Benchmarks for AI models are often dry: mathematics, logic tests, complex data analyses. But researchers at UC San Diego have taken a new approach – and simply let their AIs Super Mario Bros play, as TechSpot reports.
Sounds like a curious experiment? Perhaps. But it certainly shows that timing is sometimes more important than pure computing power.
The experiment: GamingAgent as an AI controller
The researchers at the Hao AI Lab at the University of California San Diego developed the GamingAgent framework (GitHub), which allows AI models to control plumber Mario via Python code.
An emulated version of Super Mario Bros. on the NES served as the basis. The AIs were given simple instructions such as Jump over this enemy
as well as screenshots for orientation.
The goal was to find out how well the models could plan their actions and adapt them in real time.
Claude-3.7 was tested on Pokémon Red, but what about more real-time games like Super Mario ?
We threw AI gaming agents into LIVE Super Mario games and found Claude-3.7 outperformed other models with simple heuristics.
Claude-3.5 is also strong, but less capable of… pic.twitter.com/bqZVblwqX3
— Hao AI Lab (@haoailab) February 28, 2025
Claude 3.7 dominates – GPT-4o stumbles
The results might surprise you: Anthropic’s Claude 3.7 performed best.
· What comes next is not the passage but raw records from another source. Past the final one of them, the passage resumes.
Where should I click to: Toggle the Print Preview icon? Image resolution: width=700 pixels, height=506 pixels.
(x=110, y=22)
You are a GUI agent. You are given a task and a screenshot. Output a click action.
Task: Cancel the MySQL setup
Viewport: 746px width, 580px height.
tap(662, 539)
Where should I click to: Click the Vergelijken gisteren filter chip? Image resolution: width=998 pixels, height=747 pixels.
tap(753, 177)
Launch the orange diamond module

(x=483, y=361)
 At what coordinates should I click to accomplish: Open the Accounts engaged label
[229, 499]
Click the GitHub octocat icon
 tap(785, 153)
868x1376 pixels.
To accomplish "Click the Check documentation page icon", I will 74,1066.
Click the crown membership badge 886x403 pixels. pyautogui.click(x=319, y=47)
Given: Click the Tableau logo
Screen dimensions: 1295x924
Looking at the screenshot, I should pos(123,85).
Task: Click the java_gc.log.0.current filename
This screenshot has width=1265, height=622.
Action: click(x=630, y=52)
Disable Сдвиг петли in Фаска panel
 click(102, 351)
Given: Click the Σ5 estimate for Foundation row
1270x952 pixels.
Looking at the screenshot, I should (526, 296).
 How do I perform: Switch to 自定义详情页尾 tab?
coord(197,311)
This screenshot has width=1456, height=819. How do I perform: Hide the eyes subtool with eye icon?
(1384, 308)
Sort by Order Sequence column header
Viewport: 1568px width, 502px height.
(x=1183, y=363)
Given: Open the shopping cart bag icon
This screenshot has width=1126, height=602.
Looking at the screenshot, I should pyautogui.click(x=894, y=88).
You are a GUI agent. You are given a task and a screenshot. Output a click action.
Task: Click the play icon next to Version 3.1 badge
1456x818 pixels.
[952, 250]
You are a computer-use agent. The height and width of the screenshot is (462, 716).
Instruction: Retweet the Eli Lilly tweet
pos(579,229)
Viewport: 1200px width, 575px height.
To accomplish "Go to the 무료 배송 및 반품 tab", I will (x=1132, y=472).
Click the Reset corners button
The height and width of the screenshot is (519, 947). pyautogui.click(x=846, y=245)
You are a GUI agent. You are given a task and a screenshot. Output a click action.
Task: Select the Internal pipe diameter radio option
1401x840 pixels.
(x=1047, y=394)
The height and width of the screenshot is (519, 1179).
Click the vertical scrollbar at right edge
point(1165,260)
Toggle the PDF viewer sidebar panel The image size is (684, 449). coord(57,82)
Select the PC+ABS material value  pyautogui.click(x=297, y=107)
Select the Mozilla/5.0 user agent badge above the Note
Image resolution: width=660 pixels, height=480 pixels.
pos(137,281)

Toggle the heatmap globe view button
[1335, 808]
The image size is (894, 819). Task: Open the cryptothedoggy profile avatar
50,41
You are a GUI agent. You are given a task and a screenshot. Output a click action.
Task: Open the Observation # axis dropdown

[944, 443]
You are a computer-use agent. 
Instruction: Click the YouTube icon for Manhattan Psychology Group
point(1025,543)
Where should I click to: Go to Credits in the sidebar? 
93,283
It mastered precise jumps, skillfully avoided opponents and acted confidently overall.
Even its predecessor Claude 3.5 did well, if not quite as impressively.
By contrast, things looked quite different for GPT-4o from OpenAI and Google’s Gemini 1.5 Pro. The models, which are actually known for their strong logical thinking skills, struggled.
They often failed at basic game mechanics and frequently jumped into gaps in an uncontrolled manner or were hit by opponents.
Timing beats logic
The test showed that quick reflexes are more important than complex logic – at least when it comes to playing Mario.
While some AI models try to think through situations, this approach has led to long delays.
After all, just a few milliseconds in Super Mario Bros. can make the difference between a successful jump and a failed attempt.
The researchers suspect that thinking
models like GPT-4o calculate too long before they act and therefore jump into the void.
Retro games as an AI benchmark?
Of course, the question remains as to how meaningful such tests are. An AI model that defeats the video game character Mario is not automatically suitable for complex tasks in the real world. Nevertheless, the experiment provides an exciting insight: not only computing power is decisive, but also fast, intuitive decisions.